Interviewer: Bernice Bowden
Person Interviewed: Zenie Cauley
                    1000 Louisiana
                    Pine Bluff, Ark.
Age: 78
[-- 7 1938]


"I member when they freed the people.

"I was born in Bedie Kellog's yard and I know she said, 'Zenie, I hate
to give you up, I'd like to keep you.' But my mother said, 'No, ma'am, I
can't give Zenie up.'

"We still stayed there on the place and I was settled and growed up when
I left there.

"I'm old. I feels my age too. I may not look old but I feels it.

"Yes ma'am, I member when they carried us to church under bresh arbors.
Old folks had rags on their hair. Yes'm, I been here.

"My father was a Missionary Baptist preacher and he _was_ a preacher.
Didn't know 'A' from 'B' but he was a preacher. Everbody knowed Jake
Alsbrooks. He preached all over that country of North Carolina. They'd
be as many white folks as colored. They'd give him _money_ and he never
called for a collection in his life. Why one Sunday they give him
sixty-five dollars to help buy a horse.

"Fore I left the old county, I member the boss man, Henry Grady, come by
and tell my mother, 'I'm gwine to town now, have my dinner ready when I
come back--kill a chicken.' She was one of the cooks. Used to have us
chillun pick dewberries and blackberries and bring em to the house.

"Yes, I done left there thirty-six years--will be this August.

"When we was small, my daddy would make horse collars, cotton baskets
and mattresses at night and work in the field in the daytime and preach
on Sunday. He fell down in Bedie Kellog's lot throwin' up shucks in the
barn. He was standin' on the wagon and I guess he lost his balance. They
sent and got the best doctor in the country and he said he broke his
nabel string. They preached his funeral ever year for five years. Seemed
like they just couldn't give him up.

"White folks told my mother if she wouldn't marry again and mess up
Uncle Jake's chillun, they'd help her, but she married that man and he
beat us so I don't know how I can remember anything. He wouldn't let us
go to school. Had to work and just live like pigs.

"Oh, I used to be a tiger bout work, but I fell on the ice in
'twenty-nine and I ain't never got over it. I said I just had a death
shock.

"I never went to school but three months in my life. Didn't go long
enough to learn anything.

"I was bout a mile from where I was born when I professed religion. My
daddy had taught us the right way. I tell you, in them days you couldn't
join the church unless you had been changed.

"I come here when they was emigratin' the folks here to Arkansas."

 
 
 

Interviewer: Miss Irene Robertson
Person interviewed: Liney Chambers, Brinkley, Arkansas
Age:

[TR: Some word pronunciation was marked in this interview. Letters
 surrounded by [] represent long vowels.]

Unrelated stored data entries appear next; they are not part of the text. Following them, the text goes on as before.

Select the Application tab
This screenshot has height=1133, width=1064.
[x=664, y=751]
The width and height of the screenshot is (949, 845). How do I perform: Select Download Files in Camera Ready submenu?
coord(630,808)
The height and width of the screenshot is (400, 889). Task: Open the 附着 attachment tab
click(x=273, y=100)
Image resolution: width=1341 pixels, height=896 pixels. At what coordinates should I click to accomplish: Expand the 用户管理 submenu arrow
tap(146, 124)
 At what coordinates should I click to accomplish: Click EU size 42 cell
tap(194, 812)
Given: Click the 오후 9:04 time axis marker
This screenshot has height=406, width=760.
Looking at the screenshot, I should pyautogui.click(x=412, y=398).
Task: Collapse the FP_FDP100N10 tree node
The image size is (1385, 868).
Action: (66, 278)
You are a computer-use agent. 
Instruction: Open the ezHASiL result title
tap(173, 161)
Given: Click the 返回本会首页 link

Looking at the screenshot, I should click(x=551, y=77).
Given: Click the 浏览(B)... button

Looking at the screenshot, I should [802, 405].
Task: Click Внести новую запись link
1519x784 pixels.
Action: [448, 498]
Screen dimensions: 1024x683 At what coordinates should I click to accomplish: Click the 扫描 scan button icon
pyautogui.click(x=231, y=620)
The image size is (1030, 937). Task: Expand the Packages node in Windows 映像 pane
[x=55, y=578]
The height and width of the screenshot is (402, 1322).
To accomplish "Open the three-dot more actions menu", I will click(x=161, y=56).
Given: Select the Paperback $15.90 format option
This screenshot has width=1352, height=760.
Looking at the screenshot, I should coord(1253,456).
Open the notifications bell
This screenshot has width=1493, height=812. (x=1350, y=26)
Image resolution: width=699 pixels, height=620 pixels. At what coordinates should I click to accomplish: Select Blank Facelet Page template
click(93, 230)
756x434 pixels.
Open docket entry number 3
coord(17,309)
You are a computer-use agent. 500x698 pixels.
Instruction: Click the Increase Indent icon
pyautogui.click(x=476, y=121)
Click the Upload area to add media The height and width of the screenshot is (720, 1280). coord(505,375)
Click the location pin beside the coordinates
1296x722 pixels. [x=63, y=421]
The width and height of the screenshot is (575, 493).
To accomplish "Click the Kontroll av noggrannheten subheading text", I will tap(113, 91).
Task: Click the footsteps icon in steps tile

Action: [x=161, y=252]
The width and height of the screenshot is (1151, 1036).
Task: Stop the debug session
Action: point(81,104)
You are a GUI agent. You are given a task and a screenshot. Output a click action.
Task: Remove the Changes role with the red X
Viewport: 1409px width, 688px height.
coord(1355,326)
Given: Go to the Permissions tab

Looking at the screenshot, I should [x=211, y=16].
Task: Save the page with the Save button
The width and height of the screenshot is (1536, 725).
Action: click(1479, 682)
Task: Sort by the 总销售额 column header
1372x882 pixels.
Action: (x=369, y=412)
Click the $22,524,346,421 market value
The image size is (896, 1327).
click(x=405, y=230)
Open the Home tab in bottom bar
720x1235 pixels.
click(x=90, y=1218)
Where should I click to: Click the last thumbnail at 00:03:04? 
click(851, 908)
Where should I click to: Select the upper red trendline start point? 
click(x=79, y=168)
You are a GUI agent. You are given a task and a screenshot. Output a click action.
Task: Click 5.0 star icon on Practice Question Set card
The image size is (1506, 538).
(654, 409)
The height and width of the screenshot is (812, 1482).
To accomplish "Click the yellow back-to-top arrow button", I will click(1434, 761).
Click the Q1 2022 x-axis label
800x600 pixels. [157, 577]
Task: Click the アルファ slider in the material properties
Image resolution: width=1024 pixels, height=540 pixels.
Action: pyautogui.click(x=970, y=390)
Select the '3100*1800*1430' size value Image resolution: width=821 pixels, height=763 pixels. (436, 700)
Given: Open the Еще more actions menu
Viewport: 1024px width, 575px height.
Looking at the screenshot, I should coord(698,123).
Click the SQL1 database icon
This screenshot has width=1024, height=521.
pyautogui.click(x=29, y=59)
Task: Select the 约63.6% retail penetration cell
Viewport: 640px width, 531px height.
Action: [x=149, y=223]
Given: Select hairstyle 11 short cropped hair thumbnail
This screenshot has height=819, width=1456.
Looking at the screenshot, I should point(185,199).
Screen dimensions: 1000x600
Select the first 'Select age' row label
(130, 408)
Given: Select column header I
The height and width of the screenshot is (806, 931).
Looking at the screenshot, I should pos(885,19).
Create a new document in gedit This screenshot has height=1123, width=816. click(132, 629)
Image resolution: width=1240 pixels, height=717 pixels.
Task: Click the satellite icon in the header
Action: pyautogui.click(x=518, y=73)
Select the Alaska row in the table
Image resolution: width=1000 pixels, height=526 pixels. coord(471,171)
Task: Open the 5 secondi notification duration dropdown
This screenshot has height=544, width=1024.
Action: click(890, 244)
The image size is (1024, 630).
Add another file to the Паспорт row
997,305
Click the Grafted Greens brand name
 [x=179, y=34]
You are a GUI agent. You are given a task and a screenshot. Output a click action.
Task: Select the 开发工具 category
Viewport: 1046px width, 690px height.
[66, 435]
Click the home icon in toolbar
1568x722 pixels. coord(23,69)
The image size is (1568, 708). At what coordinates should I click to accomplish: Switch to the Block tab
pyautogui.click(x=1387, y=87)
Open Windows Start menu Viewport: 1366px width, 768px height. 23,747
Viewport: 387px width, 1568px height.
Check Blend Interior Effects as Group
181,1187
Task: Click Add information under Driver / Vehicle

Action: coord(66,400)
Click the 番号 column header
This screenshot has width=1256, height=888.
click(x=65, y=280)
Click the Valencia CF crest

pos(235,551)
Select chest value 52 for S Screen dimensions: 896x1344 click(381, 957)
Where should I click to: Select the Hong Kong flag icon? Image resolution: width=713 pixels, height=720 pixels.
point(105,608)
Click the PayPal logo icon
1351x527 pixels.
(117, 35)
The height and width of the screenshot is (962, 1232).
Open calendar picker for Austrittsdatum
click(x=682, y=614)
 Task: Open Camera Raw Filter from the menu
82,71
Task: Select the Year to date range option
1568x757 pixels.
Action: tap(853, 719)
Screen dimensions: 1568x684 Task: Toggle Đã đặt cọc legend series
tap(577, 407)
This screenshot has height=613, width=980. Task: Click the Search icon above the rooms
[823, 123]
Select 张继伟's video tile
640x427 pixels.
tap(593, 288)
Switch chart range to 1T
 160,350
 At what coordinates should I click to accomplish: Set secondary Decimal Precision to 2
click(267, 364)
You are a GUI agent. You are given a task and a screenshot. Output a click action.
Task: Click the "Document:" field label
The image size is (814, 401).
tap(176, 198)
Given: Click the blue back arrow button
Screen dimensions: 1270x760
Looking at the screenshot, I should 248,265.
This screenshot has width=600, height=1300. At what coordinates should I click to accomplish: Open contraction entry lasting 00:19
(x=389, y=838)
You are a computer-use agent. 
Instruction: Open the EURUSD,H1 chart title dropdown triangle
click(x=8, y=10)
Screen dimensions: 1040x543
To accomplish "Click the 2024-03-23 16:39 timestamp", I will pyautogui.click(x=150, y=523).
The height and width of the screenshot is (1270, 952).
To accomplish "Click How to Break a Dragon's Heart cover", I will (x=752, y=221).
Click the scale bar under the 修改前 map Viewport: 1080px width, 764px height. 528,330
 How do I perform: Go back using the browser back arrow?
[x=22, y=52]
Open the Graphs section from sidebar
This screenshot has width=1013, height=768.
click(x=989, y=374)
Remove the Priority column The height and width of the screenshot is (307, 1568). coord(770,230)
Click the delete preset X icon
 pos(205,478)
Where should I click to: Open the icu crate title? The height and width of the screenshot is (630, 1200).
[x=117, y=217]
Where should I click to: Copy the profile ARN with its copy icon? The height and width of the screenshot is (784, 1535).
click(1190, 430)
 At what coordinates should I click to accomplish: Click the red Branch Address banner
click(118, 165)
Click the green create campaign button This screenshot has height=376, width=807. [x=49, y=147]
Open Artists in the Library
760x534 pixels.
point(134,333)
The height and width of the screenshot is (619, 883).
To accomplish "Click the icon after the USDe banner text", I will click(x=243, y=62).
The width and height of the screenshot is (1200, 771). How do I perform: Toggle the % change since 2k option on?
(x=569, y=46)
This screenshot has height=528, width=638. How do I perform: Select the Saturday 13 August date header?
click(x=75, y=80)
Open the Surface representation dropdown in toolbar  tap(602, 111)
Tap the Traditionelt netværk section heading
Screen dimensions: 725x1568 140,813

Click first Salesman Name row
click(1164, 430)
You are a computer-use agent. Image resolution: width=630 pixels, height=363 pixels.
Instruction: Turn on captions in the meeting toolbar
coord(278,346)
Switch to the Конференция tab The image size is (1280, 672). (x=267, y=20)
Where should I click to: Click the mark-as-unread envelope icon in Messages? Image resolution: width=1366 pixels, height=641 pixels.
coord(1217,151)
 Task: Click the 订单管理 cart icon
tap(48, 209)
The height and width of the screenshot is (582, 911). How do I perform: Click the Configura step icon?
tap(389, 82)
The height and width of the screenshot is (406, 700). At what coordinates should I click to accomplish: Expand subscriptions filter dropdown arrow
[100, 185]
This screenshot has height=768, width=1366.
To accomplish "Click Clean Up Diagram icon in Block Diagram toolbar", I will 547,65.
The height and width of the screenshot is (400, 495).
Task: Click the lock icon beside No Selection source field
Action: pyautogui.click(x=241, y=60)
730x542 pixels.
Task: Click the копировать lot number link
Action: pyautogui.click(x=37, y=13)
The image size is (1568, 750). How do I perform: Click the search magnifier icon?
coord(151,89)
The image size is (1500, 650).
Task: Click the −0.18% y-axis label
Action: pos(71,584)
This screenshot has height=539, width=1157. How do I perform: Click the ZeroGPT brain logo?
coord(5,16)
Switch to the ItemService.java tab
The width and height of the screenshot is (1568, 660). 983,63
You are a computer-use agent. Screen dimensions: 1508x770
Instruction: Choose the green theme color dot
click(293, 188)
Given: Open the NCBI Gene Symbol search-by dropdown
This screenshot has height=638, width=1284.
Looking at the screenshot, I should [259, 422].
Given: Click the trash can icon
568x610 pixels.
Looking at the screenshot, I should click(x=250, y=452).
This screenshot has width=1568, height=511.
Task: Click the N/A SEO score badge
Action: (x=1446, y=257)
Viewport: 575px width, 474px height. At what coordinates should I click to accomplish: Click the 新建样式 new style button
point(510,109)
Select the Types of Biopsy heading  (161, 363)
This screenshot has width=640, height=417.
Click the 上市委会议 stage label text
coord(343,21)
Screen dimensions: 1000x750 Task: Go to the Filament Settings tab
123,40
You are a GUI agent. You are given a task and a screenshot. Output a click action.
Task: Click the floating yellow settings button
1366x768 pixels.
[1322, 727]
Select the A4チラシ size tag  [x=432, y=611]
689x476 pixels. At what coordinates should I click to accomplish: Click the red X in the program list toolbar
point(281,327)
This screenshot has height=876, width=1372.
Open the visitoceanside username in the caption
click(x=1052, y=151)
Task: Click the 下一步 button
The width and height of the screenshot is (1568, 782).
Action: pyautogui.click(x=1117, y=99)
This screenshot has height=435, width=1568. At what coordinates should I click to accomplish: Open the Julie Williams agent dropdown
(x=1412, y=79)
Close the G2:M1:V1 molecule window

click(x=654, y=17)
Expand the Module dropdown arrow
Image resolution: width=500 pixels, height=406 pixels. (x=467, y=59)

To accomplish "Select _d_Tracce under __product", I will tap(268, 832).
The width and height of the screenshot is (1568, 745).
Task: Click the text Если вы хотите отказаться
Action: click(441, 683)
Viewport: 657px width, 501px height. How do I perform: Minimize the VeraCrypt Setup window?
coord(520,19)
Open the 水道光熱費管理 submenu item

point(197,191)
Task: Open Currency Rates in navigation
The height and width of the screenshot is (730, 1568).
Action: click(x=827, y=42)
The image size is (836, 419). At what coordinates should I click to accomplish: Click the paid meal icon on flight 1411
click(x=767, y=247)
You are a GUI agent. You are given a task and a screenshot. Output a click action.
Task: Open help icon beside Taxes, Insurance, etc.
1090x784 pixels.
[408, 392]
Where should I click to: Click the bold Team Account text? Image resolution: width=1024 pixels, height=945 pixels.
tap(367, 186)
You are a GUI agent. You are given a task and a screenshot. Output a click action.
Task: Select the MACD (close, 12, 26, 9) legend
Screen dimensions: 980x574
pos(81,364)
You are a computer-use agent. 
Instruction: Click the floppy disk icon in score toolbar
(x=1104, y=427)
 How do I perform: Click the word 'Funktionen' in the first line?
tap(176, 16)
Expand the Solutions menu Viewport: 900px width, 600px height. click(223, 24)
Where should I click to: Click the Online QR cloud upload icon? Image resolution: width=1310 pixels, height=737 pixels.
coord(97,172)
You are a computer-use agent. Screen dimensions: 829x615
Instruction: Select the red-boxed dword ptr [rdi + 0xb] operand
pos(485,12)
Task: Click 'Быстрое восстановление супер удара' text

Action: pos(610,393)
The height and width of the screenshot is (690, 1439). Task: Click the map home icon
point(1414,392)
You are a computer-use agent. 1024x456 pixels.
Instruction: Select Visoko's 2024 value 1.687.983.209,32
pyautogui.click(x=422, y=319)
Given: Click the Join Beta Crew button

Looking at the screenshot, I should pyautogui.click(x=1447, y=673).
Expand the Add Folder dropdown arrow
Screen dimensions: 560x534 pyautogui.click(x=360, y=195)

"I was born in Tennessee close to Memphis. I remember seein' the
Yankees. I was most too little to be very scared of them. They had their
guns but they didn't bother us. I was born a slave. My mother cooked for
Jane and Silas Wory. My mother's name was Caroline. My father's name was
John. An old bachelor named Jim Bledsoe owned him. When the war was over
I don't remember what happened. My mother moved away. She and my father
didn't live together. I had one brother, Proctor. I expect he is dead.
He lived in California last I heard of him.

"They just expected freedom all I ever heard. I know they didn't expect
the white folks to give them no land cause the man what owned the land
bought it hisself foe he bought the hands whut he put on it. They
thought they was ruined bad enouf when the hands left them. They kept
the land and that is about all there was left. Whut the Yankees didn't
take they wasted and set fire to it. They set fire to the rail fences so
the stock would get out all they didn't kill and take off. Both sides
was mean. But it seemed like cause they was fightin' down here on the
Souths ground it was the wurst here. Now that's just the way I sees it.
They done one more thing too. They put any colored man in the front
where he would get killed first and they stayed sorter behind in the
back lines. When they come along they try to get the colored men to go
with them and that's the way they got treated. I didn't know where
anybody was made to stay on after the war. They was lucky if they had a
place to stay at. There wasn't anything to do with if they stayed. Times
was awful unsettled for a long time. People whut went to the cities
died. I don't know they caught diseases and changing the ways of eatin'
and livin' I guess whut done it. They died mighty fast for awhile. I
knowed some of them and I heard 'em talking.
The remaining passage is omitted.